▸ SHORT TASK
Please reproduce all of the records below word for word.

▸ RECORDS SHOWN
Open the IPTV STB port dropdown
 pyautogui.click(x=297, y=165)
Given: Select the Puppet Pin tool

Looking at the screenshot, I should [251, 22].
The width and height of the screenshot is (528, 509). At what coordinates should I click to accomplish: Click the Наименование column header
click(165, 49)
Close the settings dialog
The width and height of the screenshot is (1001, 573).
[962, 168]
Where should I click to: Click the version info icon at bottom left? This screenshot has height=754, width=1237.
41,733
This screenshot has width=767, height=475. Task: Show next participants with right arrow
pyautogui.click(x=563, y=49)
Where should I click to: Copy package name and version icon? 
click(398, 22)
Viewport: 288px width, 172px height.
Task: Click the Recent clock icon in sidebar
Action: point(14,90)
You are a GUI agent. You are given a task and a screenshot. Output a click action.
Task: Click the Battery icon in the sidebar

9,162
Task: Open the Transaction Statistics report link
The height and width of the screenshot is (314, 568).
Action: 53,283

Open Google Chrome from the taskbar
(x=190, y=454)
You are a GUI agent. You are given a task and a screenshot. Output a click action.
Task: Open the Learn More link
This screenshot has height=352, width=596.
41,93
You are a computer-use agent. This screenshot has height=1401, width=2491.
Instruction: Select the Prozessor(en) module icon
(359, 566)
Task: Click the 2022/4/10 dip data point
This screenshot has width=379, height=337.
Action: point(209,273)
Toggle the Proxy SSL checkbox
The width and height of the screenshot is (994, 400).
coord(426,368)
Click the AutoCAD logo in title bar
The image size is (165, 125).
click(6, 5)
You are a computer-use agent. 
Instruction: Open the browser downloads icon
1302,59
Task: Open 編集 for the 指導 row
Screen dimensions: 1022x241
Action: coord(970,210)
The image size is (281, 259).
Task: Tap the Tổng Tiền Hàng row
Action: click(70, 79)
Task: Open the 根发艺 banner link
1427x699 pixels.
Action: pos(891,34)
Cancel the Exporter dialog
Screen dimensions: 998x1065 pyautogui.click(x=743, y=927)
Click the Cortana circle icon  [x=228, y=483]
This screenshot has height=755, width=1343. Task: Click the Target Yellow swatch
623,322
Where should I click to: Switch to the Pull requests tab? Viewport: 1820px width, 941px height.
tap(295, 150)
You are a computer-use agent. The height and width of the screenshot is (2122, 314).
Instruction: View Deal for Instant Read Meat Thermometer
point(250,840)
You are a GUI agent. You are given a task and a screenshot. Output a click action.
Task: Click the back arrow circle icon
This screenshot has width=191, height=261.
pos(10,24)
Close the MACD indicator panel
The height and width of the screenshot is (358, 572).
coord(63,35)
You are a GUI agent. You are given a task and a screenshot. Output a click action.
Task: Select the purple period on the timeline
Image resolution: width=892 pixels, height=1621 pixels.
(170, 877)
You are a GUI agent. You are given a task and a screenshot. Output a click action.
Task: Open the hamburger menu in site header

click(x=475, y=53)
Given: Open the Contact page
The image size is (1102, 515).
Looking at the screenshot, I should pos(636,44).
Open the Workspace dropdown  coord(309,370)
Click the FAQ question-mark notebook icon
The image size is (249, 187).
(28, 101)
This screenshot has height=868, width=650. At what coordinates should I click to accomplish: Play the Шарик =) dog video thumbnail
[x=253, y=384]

▸ CORRECT OUTPUT
Open the IPTV STB port dropdown
 pyautogui.click(x=297, y=165)
Given: Select the Puppet Pin tool

Looking at the screenshot, I should [251, 22].
The width and height of the screenshot is (528, 509). At what coordinates should I click to accomplish: Click the Наименование column header
click(165, 49)
Close the settings dialog
The width and height of the screenshot is (1001, 573).
[962, 168]
Where should I click to: Click the version info icon at bottom left? This screenshot has height=754, width=1237.
41,733
This screenshot has width=767, height=475. Task: Show next participants with right arrow
pyautogui.click(x=563, y=49)
Where should I click to: Copy package name and version icon? 
click(398, 22)
Viewport: 288px width, 172px height.
Task: Click the Recent clock icon in sidebar
Action: point(14,90)
You are a GUI agent. You are given a task and a screenshot. Output a click action.
Task: Click the Battery icon in the sidebar

9,162
Task: Open the Transaction Statistics report link
The height and width of the screenshot is (314, 568).
Action: 53,283

Open Google Chrome from the taskbar
(x=190, y=454)
You are a GUI agent. You are given a task and a screenshot. Output a click action.
Task: Open the Learn More link
This screenshot has height=352, width=596.
41,93
You are a computer-use agent. This screenshot has height=1401, width=2491.
Instruction: Select the Prozessor(en) module icon
(359, 566)
Task: Click the 2022/4/10 dip data point
This screenshot has width=379, height=337.
Action: point(209,273)
Toggle the Proxy SSL checkbox
The width and height of the screenshot is (994, 400).
coord(426,368)
Click the AutoCAD logo in title bar
The image size is (165, 125).
click(6, 5)
You are a computer-use agent. 
Instruction: Open the browser downloads icon
1302,59
Task: Open 編集 for the 指導 row
Screen dimensions: 1022x241
Action: coord(970,210)
The image size is (281, 259).
Task: Tap the Tổng Tiền Hàng row
Action: click(70, 79)
Task: Open the 根发艺 banner link
1427x699 pixels.
Action: pos(891,34)
Cancel the Exporter dialog
Screen dimensions: 998x1065 pyautogui.click(x=743, y=927)
Click the Cortana circle icon  [x=228, y=483]
This screenshot has height=755, width=1343. Task: Click the Target Yellow swatch
623,322
Where should I click to: Switch to the Pull requests tab? Viewport: 1820px width, 941px height.
tap(295, 150)
You are a computer-use agent. The height and width of the screenshot is (2122, 314).
Instruction: View Deal for Instant Read Meat Thermometer
point(250,840)
You are a GUI agent. You are given a task and a screenshot. Output a click action.
Task: Click the back arrow circle icon
This screenshot has width=191, height=261.
pos(10,24)
Close the MACD indicator panel
The height and width of the screenshot is (358, 572).
coord(63,35)
You are a GUI agent. You are given a task and a screenshot. Output a click action.
Task: Select the purple period on the timeline
Image resolution: width=892 pixels, height=1621 pixels.
(170, 877)
You are a GUI agent. You are given a task and a screenshot. Output a click action.
Task: Open the hamburger menu in site header

click(x=475, y=53)
Given: Open the Contact page
The image size is (1102, 515).
Looking at the screenshot, I should pos(636,44).
Open the Workspace dropdown  coord(309,370)
Click the FAQ question-mark notebook icon
The image size is (249, 187).
(28, 101)
This screenshot has height=868, width=650. At what coordinates should I click to accomplish: Play the Шарик =) dog video thumbnail
[x=253, y=384]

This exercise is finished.